By Carol Tannenhauser
On Tuesday evening, Community Board 7 passed a formal resolution against siting a NYC homeless shelter in The Alexander, a Single Room Occupancy (SRO) building on West 94th Street, between West End Avenue and Riverside Drive. The new shelter would replace the notorious Freedom House shelter on West 95th Street, between West End Avenue and Riverside Drive, which is being closed.
“We will send the resolution to the Department of Homeless Services with copies to the local elected officials,” explained Roberta Semer, chair of the Board.

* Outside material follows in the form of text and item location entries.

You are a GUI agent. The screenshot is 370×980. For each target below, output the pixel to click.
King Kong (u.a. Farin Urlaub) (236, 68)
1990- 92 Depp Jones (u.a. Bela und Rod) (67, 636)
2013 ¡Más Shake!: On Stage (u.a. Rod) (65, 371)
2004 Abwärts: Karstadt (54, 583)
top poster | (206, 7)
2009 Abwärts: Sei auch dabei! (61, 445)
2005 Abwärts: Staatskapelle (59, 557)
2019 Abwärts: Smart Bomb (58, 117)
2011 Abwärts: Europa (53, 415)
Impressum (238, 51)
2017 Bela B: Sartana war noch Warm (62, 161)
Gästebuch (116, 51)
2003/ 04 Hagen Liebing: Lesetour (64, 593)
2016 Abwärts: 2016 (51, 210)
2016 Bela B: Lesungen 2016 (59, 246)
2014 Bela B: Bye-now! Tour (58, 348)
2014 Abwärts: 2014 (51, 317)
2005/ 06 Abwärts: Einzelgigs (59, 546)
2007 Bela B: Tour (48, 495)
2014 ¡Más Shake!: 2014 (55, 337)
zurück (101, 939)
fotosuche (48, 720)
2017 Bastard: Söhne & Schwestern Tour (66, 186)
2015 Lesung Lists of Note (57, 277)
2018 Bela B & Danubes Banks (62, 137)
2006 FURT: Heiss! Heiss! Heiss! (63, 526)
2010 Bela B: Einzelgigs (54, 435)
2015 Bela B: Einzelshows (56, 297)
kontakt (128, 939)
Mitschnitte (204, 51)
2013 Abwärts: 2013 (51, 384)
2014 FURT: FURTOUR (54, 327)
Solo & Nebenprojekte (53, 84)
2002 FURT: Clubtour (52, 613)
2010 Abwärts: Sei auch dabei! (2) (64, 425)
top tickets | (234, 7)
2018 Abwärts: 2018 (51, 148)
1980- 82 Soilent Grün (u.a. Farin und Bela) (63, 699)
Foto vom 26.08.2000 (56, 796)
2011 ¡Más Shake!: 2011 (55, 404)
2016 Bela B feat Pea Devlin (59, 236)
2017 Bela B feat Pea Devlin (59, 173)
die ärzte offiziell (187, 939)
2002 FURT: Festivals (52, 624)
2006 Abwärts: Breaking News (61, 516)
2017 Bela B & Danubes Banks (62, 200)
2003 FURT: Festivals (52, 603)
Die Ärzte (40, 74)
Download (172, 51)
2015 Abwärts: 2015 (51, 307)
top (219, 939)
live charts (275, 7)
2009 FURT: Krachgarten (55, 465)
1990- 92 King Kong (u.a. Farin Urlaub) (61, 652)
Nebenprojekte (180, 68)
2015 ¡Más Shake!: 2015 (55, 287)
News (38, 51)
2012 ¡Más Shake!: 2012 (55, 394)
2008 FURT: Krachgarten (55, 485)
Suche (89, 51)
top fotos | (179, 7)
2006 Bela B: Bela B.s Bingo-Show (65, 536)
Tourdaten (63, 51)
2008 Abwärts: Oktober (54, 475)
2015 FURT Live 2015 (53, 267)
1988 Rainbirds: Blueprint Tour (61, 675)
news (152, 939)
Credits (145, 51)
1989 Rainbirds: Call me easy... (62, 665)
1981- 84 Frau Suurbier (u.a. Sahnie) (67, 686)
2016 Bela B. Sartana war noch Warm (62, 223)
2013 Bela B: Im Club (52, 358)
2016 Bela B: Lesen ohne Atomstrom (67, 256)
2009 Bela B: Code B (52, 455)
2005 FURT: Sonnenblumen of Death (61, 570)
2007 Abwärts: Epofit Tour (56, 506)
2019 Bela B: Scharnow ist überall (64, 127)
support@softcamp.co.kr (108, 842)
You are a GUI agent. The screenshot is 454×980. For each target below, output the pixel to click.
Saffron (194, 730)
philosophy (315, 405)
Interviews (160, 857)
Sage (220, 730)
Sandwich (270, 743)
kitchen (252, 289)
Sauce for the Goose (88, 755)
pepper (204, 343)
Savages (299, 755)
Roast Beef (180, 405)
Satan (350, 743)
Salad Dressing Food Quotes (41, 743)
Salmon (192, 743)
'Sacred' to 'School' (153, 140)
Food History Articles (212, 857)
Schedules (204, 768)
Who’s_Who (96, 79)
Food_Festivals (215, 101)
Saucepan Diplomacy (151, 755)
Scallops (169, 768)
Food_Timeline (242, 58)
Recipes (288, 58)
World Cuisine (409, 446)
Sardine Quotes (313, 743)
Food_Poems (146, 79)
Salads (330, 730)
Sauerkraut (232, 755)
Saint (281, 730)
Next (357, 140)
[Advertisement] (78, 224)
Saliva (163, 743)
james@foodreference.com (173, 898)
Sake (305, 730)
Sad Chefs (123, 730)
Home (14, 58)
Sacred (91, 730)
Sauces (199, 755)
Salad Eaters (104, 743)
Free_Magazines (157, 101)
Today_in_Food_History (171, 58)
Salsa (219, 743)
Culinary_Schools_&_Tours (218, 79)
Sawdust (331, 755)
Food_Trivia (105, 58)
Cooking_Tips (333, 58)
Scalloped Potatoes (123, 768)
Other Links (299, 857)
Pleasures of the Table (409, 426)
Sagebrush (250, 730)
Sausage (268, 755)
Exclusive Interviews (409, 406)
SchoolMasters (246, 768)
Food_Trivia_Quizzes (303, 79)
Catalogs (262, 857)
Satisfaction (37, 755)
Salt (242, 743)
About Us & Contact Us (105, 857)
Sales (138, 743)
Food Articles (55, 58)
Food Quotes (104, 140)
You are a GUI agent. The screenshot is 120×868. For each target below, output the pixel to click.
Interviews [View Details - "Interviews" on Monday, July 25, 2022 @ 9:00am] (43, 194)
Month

The action followed an outpouring of community opposition to the shelter plan, with no one speaking in its favor. Council Member Helen Rosenthal, who has expressed approval of the plan, was not present to explain her position, prompting one council member to say, “I’d like to know why Helen supports it.”
Many neighborhood residents who attended the meeting, which was held at Mount Sinai West, ceded their one-minute speaking allotment to Aaron Biller, president of the advocacy group Neighborhood in the 90s, who reiterated the reasons for the community’s opposition. Some speakers distanced themselves from Biller, indicating they were speaking for themselves. Regardless, the sentiments were consistent.
“The very rushed, secretive way this plan was hatched makes the case for Community Board hearings and review more compelling,” Biller said.
He also cited the dangers of the building itself, pointing out that the owner of The Alexander, Alexander Scharf, had also owned The Esplanade, a senior residence at 305 West End Avenue, when a piece of the facade fell off, killing a toddler in 2016. Scharf was indicted for violating the NYC building code.
One woman, speaking for herself, questioned why the city would do business with Scharf.
Biller also discussed the challenges a shelter would pose to the block, which already has an SRO building that was converted into permanent supportive housing for formerly homeless and/or mentally ill individuals, and an HPD shelter in an SRO next door to The Alexander, for people displaced from their homes by fires and other catastrophes.
At the core of Biller’s arguments is the question of “equity.”
“This crazy back-room deal was created to open a shelter on a block that already does its fair share,” he said.
Rosenthal sent a statement to West Side Rag, noting that the new shelter will mean no net increase in shelter residents. And she disputed the notion that the block cannot handle the shelter. “There are NO other shelters on this block of W. 94th and the Red Cross does NOT have any emergency beds in any of the buildings on this block,” she said. “This block does have a building which provides permanent, supportive housing called Rustin House. Supportive housing is NOT a homeless shelter. Supportive housing is permanent, affordable housing which offers a range of in-house services for residents.”
In the statement, Rosenthal also explained why she thinks the new location and operator can help solve some of the problems with the current shelter.
Freedom House on W. 95th Street was poorly run – it did not serve shelter residents well, and was detrimental to the overall block.
Issues of concern consistently brought up at the Freedom House Community Advisory Board (CAB) meetings:
1.) Security issues which impacted the entire block;
2.) A lack of transparency between shelter management and residents, as well as between the shelter and the community;
3.) Complete lack of services for homeless residents to address their needs;
4.) No indoor space for programming or resident socializing, which forced residents to socialize outside.
The shelter at 300 W. 94th will address these 4 main issues heard from the community with:
1.) A new operator that has a proven track record of providing more accountability and more successful outcomes for its residents;
2.) Indoor community space for socializing, and indoor space for social services, job assistance, and other programming;
3.) Social services and other types of programming provided on-site by the new operator;
4.) In-house security, provided by the new operator, to immediately address issues inside and outside of the building.
There has been no discussion about placing another homeless shelter at the W. 95th Street building. I support returning the current Freedom House building back to permanent affordable housing.